Whether employers will intuit the value of a master’s in Jewish studies is unclear. The history department at the University of South Florida has learned that just because a content-rich syllabus includes applied skills (and internships) doesn’t mean students will be hired. “Right now, yes, it’s very hard to get a job” with a master’s in public history, says Rosalind J. Beiler, chairwoman of the history department, noting that the downturn hurt employers like museums and historical societies.

The university is revamping its master’s in public history, a field that interprets academic history for general audiences, to emphasize new-media skills in the hopes of yielding more job placements. “That is precisely the reason we are going in that direction,” she says.

“Digital humanities,” as this broad movement is called, is leading faculty members to seek fresh ways to make history more accessible and relevant in their teaching and research. A professor of Middle Eastern history, for example, has made podcasts of local Iraqi war veterans in a course on the history of Iraq.

It may be uncomfortable for academia to bend itself to the marketplace, but more institutions are trying.

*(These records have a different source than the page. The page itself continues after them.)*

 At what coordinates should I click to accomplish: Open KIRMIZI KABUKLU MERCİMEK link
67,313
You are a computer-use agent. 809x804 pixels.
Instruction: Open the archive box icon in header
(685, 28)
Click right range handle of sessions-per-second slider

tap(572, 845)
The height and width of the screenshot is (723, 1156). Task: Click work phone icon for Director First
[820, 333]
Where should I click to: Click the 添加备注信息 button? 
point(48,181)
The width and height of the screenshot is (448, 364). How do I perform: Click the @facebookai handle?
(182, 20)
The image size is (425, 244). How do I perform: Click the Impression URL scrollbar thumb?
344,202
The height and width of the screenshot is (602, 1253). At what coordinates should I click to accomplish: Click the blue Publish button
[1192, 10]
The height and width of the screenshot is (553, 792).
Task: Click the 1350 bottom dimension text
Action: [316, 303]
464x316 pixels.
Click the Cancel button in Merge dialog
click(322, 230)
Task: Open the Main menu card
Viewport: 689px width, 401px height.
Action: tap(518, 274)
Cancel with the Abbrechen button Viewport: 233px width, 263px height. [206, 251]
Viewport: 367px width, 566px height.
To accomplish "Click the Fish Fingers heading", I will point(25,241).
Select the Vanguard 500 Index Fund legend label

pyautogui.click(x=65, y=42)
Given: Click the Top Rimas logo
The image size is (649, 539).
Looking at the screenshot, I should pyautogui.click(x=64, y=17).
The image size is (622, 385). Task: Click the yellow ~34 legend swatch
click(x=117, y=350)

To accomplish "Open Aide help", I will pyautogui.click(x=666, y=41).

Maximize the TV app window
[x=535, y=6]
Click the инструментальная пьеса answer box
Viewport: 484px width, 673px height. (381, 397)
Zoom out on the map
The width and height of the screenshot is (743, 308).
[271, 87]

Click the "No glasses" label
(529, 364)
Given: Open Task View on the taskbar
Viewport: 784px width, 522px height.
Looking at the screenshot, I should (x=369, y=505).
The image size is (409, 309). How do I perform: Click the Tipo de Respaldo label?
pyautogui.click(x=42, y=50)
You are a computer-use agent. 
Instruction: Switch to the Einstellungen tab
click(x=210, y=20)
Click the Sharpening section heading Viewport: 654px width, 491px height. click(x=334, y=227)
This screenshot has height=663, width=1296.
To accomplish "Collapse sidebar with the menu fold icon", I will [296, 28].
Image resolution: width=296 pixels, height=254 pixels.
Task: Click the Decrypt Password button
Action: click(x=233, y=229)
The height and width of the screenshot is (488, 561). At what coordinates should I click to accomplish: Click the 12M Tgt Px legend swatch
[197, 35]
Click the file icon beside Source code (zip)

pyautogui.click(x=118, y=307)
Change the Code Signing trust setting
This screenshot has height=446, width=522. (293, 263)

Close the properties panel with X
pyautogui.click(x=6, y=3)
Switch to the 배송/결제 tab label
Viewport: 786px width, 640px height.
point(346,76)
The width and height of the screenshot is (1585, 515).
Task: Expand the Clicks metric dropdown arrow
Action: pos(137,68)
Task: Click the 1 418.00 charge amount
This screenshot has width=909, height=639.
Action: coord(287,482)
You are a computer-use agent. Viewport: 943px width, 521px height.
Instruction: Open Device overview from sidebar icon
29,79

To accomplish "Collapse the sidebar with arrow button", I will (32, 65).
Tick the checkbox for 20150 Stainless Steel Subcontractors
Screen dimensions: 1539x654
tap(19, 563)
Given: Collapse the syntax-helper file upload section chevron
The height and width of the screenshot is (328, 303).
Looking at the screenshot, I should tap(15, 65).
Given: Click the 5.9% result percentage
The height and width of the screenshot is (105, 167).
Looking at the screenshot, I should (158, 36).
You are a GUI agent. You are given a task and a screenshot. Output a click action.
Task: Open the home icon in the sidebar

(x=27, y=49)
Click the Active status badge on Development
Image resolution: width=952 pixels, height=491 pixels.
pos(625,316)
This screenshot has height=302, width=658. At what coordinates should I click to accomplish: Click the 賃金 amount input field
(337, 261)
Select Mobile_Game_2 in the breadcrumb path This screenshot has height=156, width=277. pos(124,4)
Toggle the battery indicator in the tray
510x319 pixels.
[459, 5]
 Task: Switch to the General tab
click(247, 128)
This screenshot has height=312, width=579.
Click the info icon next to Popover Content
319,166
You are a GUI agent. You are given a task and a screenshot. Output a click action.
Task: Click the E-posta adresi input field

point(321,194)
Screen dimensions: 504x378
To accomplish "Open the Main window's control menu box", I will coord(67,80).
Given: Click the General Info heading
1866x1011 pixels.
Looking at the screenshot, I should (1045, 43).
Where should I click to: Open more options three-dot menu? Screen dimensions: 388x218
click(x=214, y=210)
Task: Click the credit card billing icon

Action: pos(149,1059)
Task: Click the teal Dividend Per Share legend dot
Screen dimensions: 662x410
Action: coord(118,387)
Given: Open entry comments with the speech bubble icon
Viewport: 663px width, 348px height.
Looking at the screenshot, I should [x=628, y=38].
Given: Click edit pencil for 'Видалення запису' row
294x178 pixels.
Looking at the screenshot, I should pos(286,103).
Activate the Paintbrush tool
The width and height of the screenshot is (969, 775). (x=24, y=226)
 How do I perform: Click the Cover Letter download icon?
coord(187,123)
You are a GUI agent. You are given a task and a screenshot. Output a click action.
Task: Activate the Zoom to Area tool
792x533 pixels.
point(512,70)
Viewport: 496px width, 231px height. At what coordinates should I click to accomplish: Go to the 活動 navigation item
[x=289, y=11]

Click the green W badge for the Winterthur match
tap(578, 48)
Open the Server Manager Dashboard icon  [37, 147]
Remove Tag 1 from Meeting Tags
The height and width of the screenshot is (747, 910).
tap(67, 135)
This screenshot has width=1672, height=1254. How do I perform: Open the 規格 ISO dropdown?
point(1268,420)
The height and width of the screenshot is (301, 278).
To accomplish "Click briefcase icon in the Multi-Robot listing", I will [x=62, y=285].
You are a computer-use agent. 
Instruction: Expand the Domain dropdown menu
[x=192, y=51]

In what could be a sign of things to come, the German department at the University of Colorado, Boulder, is proposing a Ph.D. aimed at professionals. Candidates, perhaps with an eye toward the European Union, would develop cultural understanding useful in international business and organizations. It would be time-limited to four years — not the current “12-year ticket to oblivion,” says John A. Stevenson, dean of the graduate school. And yes, it would include study abroad and internships.

Dr. Stevenson sees a model here that other humanities departments may want to emulate.

It does, however, prompt the question: Will the Ph.D. become the new master’s?

Laura Pappano is author of “Inside School Turnarounds: Urgent Hopes, Unfolding Stories.”